The study, by Brighton and Sussex Medical School (BSMS), analysed data on more than 265,000 people diagnosed with skin cancer in England between 1981 and 2018.
Professor Anjum Memon, chair in epidemiology and public health medicine at BSMS and lead author of the study, said those years had seen a “steady and significant” increase in skin cancer rates in those aged over 35.
He added: “We observed that the steepest increase was in males (more than two-fold that of females) and at old ages.
“The steeper increase in males is consistent with their relatively greater sun exposure and poor sun-protective behaviour.”

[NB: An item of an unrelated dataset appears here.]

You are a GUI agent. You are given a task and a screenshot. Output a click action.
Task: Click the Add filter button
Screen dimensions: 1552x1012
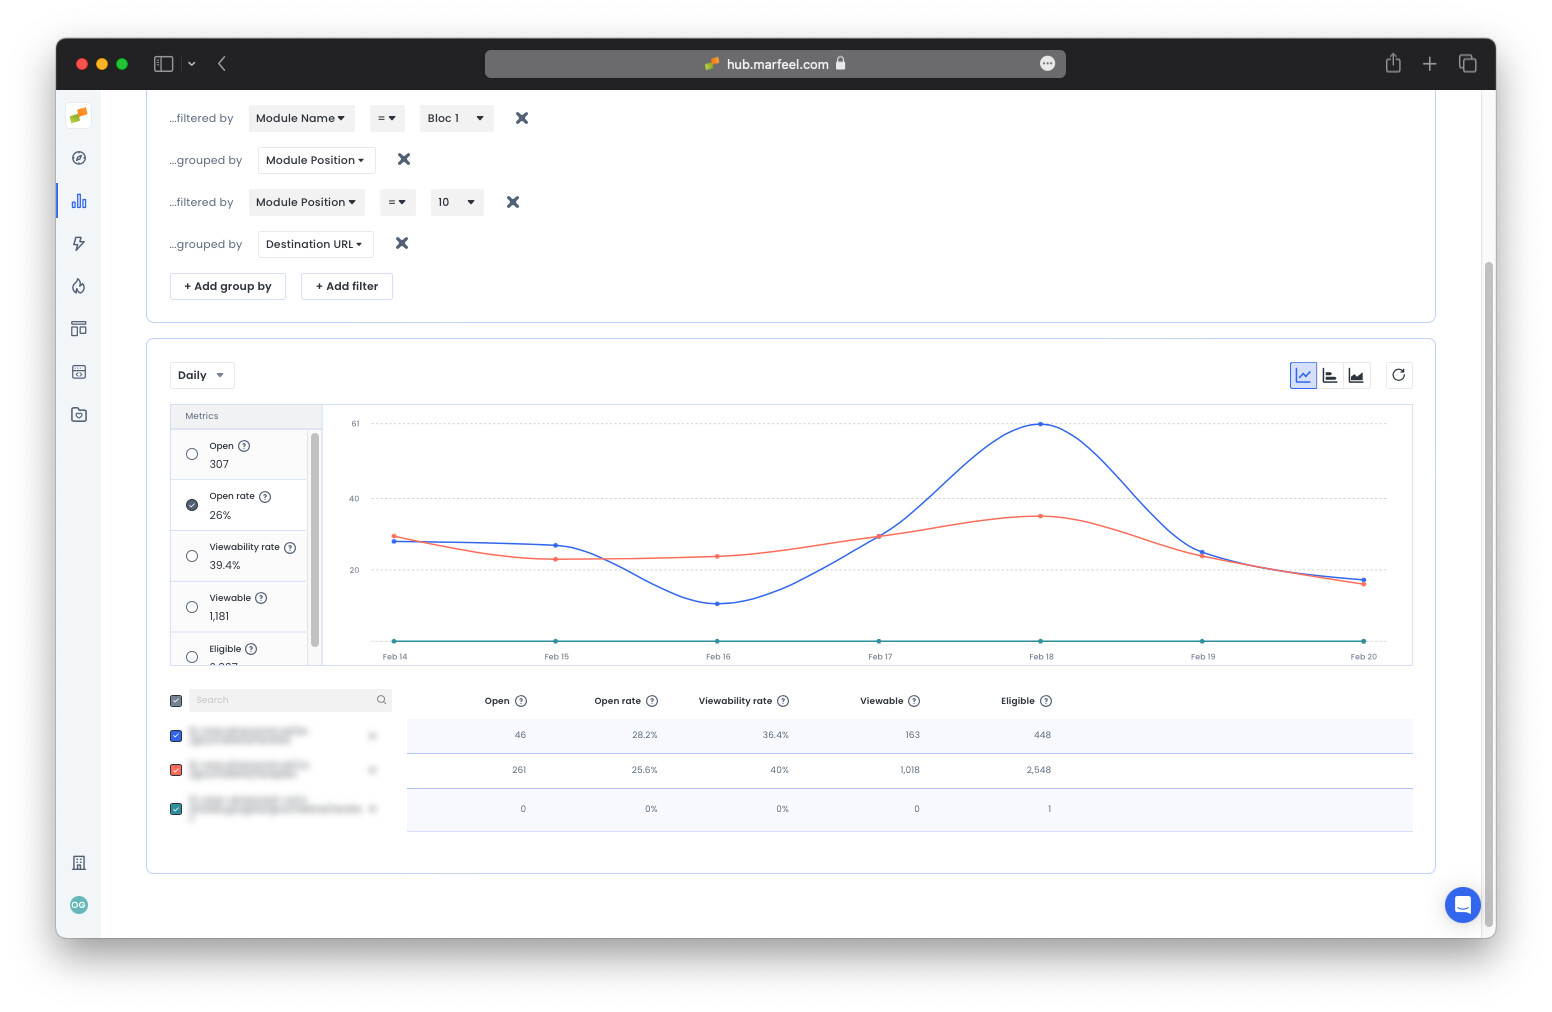pos(347,286)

Skin cancer is the fifth-most common cancer in the UK and an estimated 86% of cases are due to excessive exposure to UV radiation from the sun.
The second-most common cause is thought to be UV radiation from indoor tanning beds/lamps.
Peter Bannister, medical student at BSMS and co-author of the study, said the research showed that, for the first time, rates of skin cancer in people under the age of 34 in England had “stabilised”.
He said: “This finding suggests that public health campaigns targeted at children, adolescents and parents may be favourably influencing skin cancer incidence.”
The study is published in The Lancet Regional Health – Europe.